24 de outubro de 2005
Vingança e perdão

Queria escrever uma crônica dura, sombria e triste. Uma crônica que amputasse dos corações até o último traço de esperança. Tão pesada que nem sequer fosse preciso lê-la para lhe sentir os efeitos.

Sua simples presença no jornal ainda dobrado e esquecido em um canto da casa bastaria para impregnar o ambiente de um mal-estar tão forte que manteria longe destas folhas as pessoas mais prudentes e sensíveis. E os que ousassem violar essa sensação de catástrofe iminente teriam os olhos tomados de lágrimas que lhes impediriam de passar das primeiras linhas.

Eu queria escrever algo que provocasse muita dor e muito medo. Dor no coração dos justos e medo no coração dos maus. Queria que o justo sentisse dor por sua justiça ter se transformado em complacência. E queria que o mau sentisse medo por sua maldade já não ser suficiente.

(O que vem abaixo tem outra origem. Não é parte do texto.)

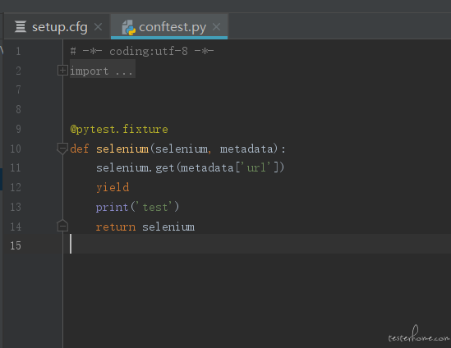Click line number 12 in the gutter
451x348 pixels.
[16, 188]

E que um e outro, pela simples presença desta crônica em sua casa, não encontrassem forças para levantar da cama e fossem tomados pelo estupor do arrependimento. Fechariam as janelas, trancariam as portas, desligariam os telefones e assim ficariam durante dias e dias. Dias e dias de ruas despovoadas e silêncio. O silêncio que tanto temem os que querem ser maus e os que pensam ser justos.

Eu queria escrever um texto devastador com a espada de um anjo, que purificasse uns e aniquilasse outros, sem poupar ninguém.

Mas, não. Há uma lua lá fora, imensa e branca que repousa sobre um céu de veludo. E há a delicada sensação de que faço bem a você. Sem esforço nenhum. Apenas acolhendo a revolta congelada em seu peito que agora se desfaz num choro soluçante. Não, ninguém dirá "Engole o choro!", querendo ser mau ou pensando ser justo. Não, ninguém fingirá não ver suas lágrimas por temer a dor ou o próprio medo.

"Os culpados perdoam. Os inocentes se vingam." Ouvi essa frase num filme de Robert Bresson e nunca mais esqueci. Sua vingança, meu amor, é se libertar da culpa para resgatar a inocência que você pensou perdida.

Chora... Não se envergonhe do seu choro ou do seu sofrimento. Também a mim acontece às vezes de sentir ódio, muito ódio. Ódio dos que foram maus pensando ser justos.

Eis que eu anuncio a hora da vingança: que os culpados ardam no perdão que oferecem aos seus algozes e morram juntos, abraçados. O texto que eu queria escrever já foi escrito e flameja no céu em letras de fogo para os que souberem lê-lo.